Bill arranges to return to the United States from England on the same ocean liner as Connie and her father J. B. He pays some men to pose as reporters and harass Connie at the dock, so that he can "rescue" her and become acquainted. On the voyage, Connie initially treats him with contempt, assuming that he is just the latest in a long line of fortune hunters after her money, but Bill gradually overcomes her suspicions.

Complications arise when Connie and Bill actually fall in love. They get married, but Gladys decides that she prefers Bill to a marriage-averse newspaperman and interrupts their honeymoon to reclaim her husband. Bill reveals that he found out that Gladys was married before and that her Yucatán divorce was invalid, thus rendering their own marriage invalid. But Gladys reveals she obtained a second divorce in Reno, so she and Bill are legally husband and wife. Connie and Bill manage to show Gladys that she really loves Warren.

==Cast==
- Jean Harlow as Gladys Benton
- William Powell as Bill Chandler
- Myrna Loy as Connie Allenbury
- Spencer Tracy as Warren Haggerty
- Walter Connolly as James B. Allenbury
- Charley Grapewin as Hollis Bane, Haggerty's boss
- Cora Witherspoon as Mrs. Burns-Norvell, a talkative acquaintance of the Allenburys
- E. E. Clive as Evans, a fishing instructor
- Lauri Beatty as Babs Burns-Norvell, Mrs. Burns-Norvell's daughter
- Otto Yamaoka as Ching
- Charles Trowbridge as Graham
- Spencer Charters as the magistrate
- George Chandler as the bellhop
- William Benedict as Johnny
- Gwen Lee as the switchboard operator

==Production==
The film went into production in mid-July 1936 and wrapped on September 1. Location shooting took place in Sonora, California. Lionel Barrymore was originally cast as Mr. Allenbury, and Rosalind Russell was originally considered to play Connie Allenbury.

Harlow and Powell were an off-screen couple, and Harlow wanted to play Connie Allenbury, so that her character and Powell's wound up together. MGM insisted, however, that the film be another William Powell-Myrna Loy vehicle, as they originally intended. Harlow had already signed on to do the film but had to settle for the role of Gladys Benton. Nevertheless, as Gladys, top-billed Harlow got to play a wedding scene with Powell. During filming, Harlow changed her legal name from Harlean Carpenter McGrew Bern Rosson to Jean Harlow. She made only two more films before dying at the age of 26 in 1937.

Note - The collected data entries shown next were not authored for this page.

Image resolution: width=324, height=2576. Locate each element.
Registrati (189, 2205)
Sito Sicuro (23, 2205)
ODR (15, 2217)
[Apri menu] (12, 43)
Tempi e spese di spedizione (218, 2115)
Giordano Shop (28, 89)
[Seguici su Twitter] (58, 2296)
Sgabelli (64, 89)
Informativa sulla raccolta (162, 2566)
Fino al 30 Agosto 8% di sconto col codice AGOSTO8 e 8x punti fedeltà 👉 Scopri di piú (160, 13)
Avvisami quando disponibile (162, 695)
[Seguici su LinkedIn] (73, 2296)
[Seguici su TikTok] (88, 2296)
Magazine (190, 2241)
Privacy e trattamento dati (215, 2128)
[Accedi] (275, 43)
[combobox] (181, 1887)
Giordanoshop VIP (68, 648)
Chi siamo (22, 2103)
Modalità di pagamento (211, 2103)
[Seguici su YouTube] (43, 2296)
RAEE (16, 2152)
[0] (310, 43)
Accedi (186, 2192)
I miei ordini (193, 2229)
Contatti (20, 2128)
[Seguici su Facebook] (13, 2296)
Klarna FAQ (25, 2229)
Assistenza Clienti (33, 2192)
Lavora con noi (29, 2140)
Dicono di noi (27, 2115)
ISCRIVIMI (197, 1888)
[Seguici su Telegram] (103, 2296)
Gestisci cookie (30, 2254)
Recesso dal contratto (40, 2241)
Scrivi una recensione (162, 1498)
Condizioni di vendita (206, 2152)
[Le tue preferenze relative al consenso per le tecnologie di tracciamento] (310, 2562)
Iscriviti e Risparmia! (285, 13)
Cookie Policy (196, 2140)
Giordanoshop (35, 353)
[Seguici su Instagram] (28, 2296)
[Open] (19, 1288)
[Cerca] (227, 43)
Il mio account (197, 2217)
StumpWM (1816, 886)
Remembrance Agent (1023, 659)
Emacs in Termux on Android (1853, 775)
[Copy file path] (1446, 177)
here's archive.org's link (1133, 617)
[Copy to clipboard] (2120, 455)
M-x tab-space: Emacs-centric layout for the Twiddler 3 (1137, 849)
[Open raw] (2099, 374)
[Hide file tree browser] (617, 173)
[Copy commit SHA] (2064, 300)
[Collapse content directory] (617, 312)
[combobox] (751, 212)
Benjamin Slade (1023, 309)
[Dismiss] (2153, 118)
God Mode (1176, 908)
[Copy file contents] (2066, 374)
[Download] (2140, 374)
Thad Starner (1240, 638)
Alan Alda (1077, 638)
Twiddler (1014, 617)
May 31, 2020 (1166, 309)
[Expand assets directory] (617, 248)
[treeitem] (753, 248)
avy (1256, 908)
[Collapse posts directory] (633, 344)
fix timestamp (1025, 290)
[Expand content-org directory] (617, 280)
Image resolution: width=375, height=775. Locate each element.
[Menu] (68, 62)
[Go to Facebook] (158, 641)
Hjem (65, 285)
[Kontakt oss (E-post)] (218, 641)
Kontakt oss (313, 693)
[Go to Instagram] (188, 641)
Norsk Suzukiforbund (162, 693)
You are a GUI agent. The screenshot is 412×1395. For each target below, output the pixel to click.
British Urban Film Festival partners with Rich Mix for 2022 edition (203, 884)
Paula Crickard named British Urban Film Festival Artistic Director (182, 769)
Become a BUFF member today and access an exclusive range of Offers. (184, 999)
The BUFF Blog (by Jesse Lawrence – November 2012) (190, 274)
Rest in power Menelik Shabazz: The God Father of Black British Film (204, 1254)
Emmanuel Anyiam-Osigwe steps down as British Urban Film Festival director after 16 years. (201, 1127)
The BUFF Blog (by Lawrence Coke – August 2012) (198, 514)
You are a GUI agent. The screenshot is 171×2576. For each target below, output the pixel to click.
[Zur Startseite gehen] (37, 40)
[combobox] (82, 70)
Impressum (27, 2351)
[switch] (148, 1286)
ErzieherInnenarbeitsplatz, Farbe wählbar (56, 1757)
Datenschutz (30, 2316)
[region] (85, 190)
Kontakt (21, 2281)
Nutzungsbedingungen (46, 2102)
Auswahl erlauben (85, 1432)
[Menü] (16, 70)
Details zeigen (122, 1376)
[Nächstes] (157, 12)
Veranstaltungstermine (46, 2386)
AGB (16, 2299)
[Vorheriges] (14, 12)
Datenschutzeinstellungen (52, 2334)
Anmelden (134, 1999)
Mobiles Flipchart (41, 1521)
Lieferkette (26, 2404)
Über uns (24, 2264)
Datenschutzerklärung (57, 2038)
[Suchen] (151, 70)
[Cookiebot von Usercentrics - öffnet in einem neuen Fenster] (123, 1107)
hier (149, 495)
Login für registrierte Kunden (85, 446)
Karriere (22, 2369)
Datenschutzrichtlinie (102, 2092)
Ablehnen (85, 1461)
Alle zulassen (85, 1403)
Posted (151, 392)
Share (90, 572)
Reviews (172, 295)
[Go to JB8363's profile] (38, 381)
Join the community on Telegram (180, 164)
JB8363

Tracy had previously been enamored with Loy, who was newly married to Arthur Hornblow Jr. at the time of this production. Loy’s autobiography recounted the humorous atmosphere on the set. For example, Tracy set up an "I hate Hornblow" table in the studio commissary, reserved for men who claimed to have been romantically rejected by Loy.

Two passenger liners made cameos as the ship in the film, Cunard's RMS Berengaria (in the pierside view, as the SS Queen Anne): and France's SS Normandie in an aerial shot.

==Reception==
===Box Office===

The film was released on 9 October 1936, and earned $2.7 million at the box office — $1,601,000 in the U.S. and Canada and $1,122,000 in other markets, resulting in a profit of $1,189,000. It was one of the top twenty box-office successes of the year.

===Critical response===

Leslie Halliwell gave it two of four stars in 1989: "Lively four-star romantic comedy which sums up its era as well as any."

Pauline Kael wrote in 1991: "A wisecracking newspaper comedy ... The director, Jack Conway, deeps up the fast pace by a lot of shouting and busywork—people are always rushing in and out, and practically every line is meant to be funny. Some of them are, and the others are, at least, perky. The picture isn't bad—it's enjoyable, but it's rather charmless."

Leonard Maltin gave it four of four stars in 2005: "Wonderful comedy with the four stars working at full steam ... Sit back and enjoy."

==Recognition==
The film received an Academy Award nomination for 1936 Best Picture but lost to The Great Ziegfeld.